GOAL OF THE EXERCISE>
Beginning with the line that holds "Image resolution: width=886" and ending with the last line, please repeat the entries exactly and omit the pictures.

INPUT MATERIAL>
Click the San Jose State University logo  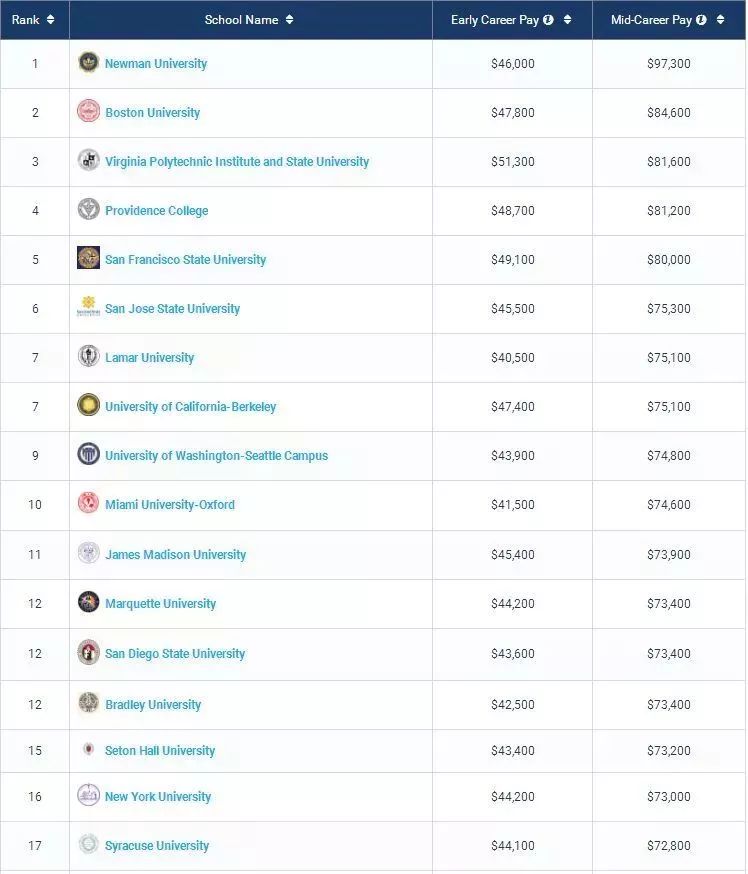pyautogui.click(x=88, y=308)
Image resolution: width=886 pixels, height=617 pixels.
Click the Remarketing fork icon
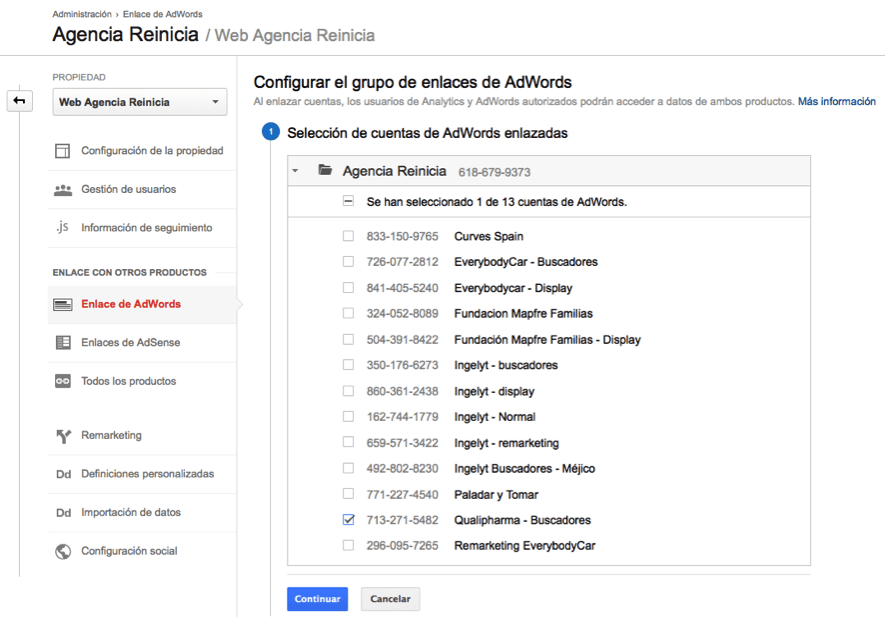pyautogui.click(x=63, y=436)
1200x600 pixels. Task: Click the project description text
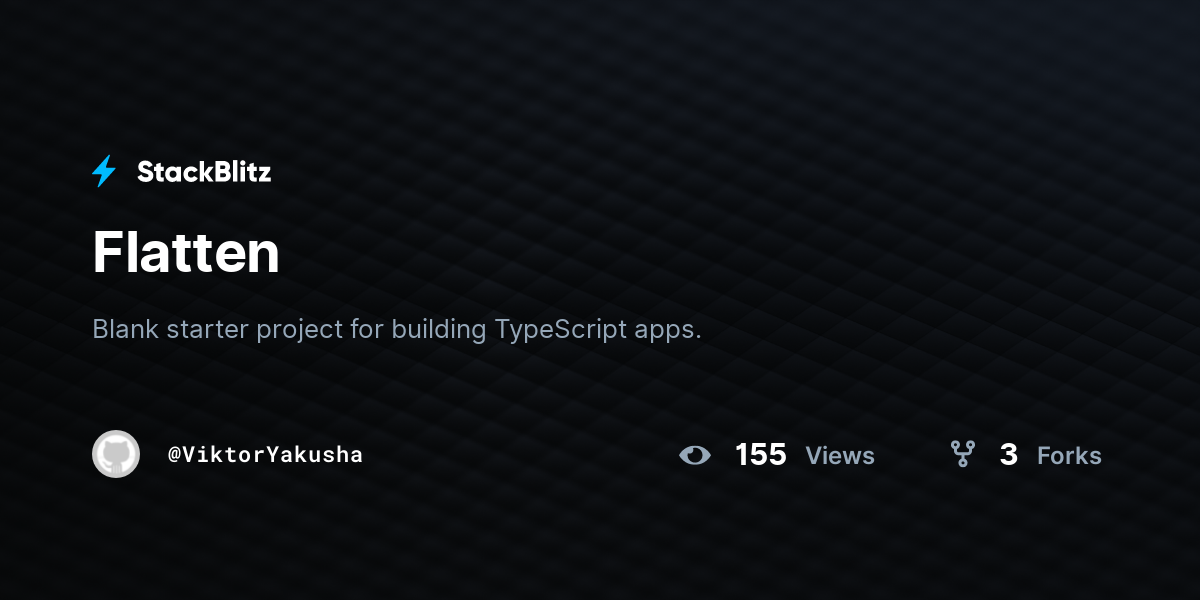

RESULT BELOW>
Image resolution: width=886 pixels, height=617 pixels.
Click the Remarketing fork icon
pyautogui.click(x=63, y=436)
1200x600 pixels. Task: Click the project description text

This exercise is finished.